=== Data for this exercise ===

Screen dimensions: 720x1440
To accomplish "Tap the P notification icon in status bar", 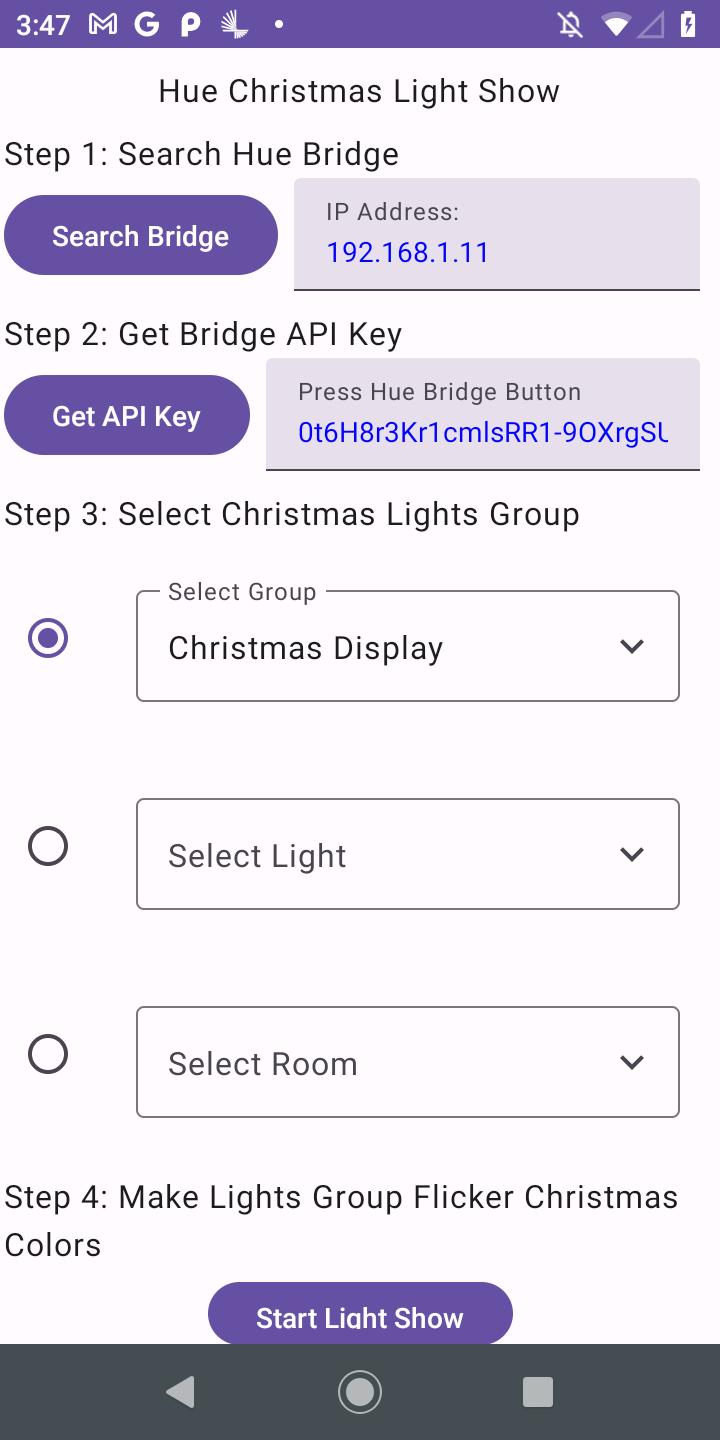I will pos(190,24).

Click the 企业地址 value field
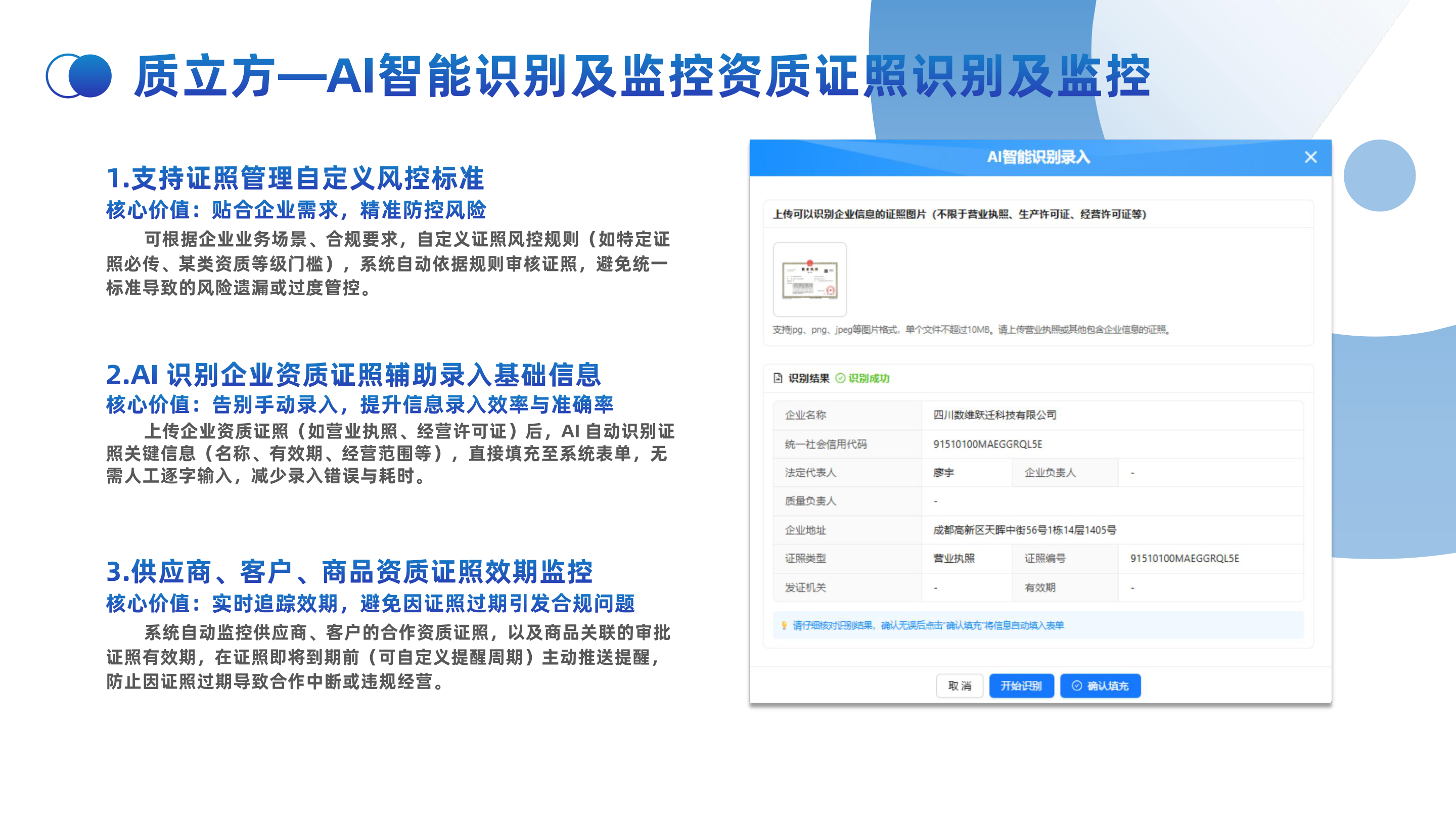(x=1112, y=530)
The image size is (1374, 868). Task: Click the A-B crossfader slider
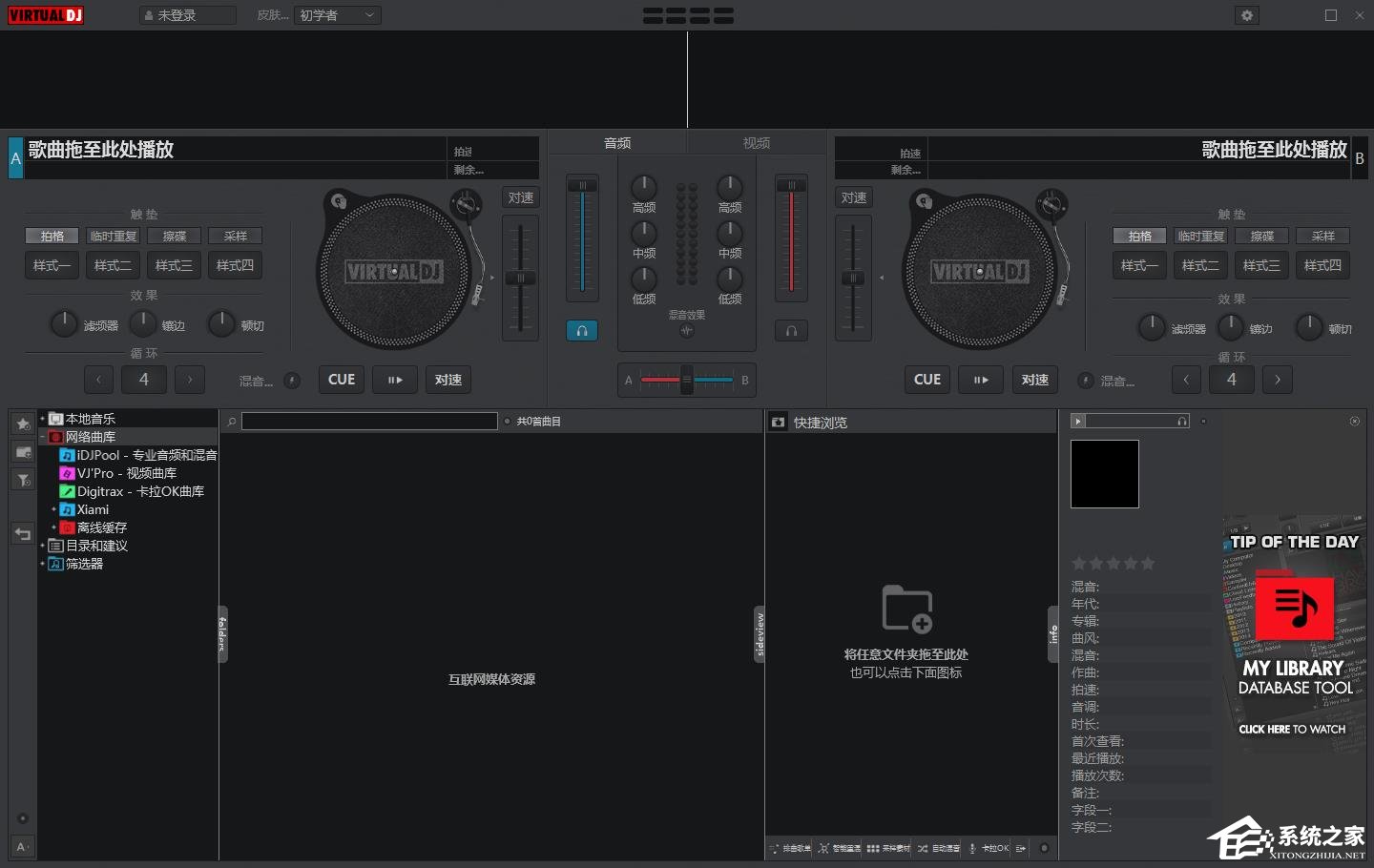(x=687, y=380)
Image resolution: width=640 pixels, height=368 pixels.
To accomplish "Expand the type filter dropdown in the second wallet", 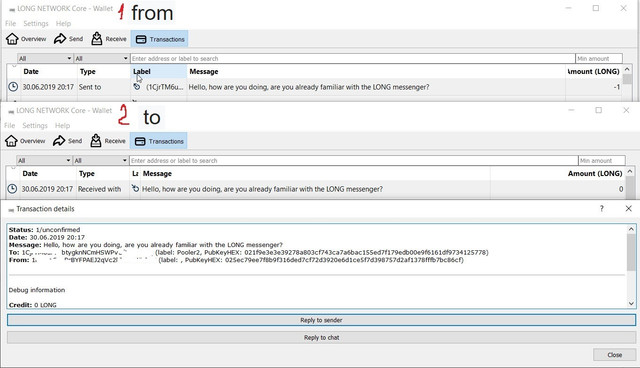I will coord(100,160).
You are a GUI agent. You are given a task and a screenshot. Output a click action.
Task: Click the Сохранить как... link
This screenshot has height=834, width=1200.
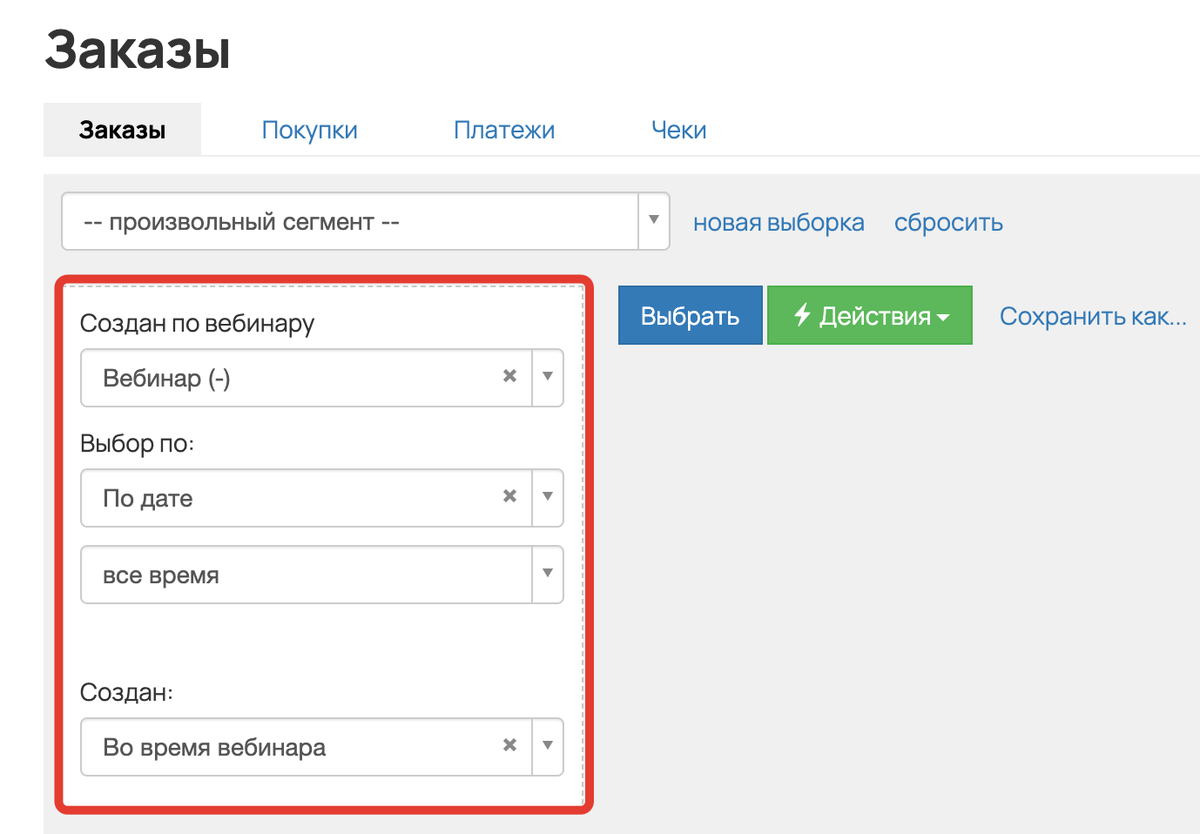pos(1093,317)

===

Count the lines in the data above that contain the word "screenshot", and reply with only the number.

2